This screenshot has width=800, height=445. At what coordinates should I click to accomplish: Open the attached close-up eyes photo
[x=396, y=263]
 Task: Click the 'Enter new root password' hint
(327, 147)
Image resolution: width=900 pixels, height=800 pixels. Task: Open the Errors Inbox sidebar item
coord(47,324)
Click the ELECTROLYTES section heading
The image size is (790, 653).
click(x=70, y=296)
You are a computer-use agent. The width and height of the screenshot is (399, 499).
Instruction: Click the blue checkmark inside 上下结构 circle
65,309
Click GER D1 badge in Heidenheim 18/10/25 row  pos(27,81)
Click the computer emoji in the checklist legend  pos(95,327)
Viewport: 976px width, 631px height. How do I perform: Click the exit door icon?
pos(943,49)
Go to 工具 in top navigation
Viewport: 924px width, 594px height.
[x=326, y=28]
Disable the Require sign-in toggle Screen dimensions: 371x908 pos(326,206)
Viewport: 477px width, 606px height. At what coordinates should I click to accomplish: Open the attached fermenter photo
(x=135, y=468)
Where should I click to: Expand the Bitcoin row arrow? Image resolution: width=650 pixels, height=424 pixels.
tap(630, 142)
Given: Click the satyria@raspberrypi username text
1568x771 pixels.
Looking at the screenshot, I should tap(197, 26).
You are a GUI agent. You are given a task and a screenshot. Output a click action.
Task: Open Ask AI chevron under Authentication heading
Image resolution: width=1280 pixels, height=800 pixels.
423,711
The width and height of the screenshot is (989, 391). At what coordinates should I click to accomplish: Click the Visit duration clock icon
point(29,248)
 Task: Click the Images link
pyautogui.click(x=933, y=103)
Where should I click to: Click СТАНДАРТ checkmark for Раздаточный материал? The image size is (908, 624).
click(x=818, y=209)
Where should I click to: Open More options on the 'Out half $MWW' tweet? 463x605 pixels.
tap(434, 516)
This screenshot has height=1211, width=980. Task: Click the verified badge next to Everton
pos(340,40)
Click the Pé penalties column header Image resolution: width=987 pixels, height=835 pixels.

== TASK PROMPT ==
Using the records above, state how many lines contain "heading"; a single number is the whole answer.

== REPLY TO THE TASK ==
2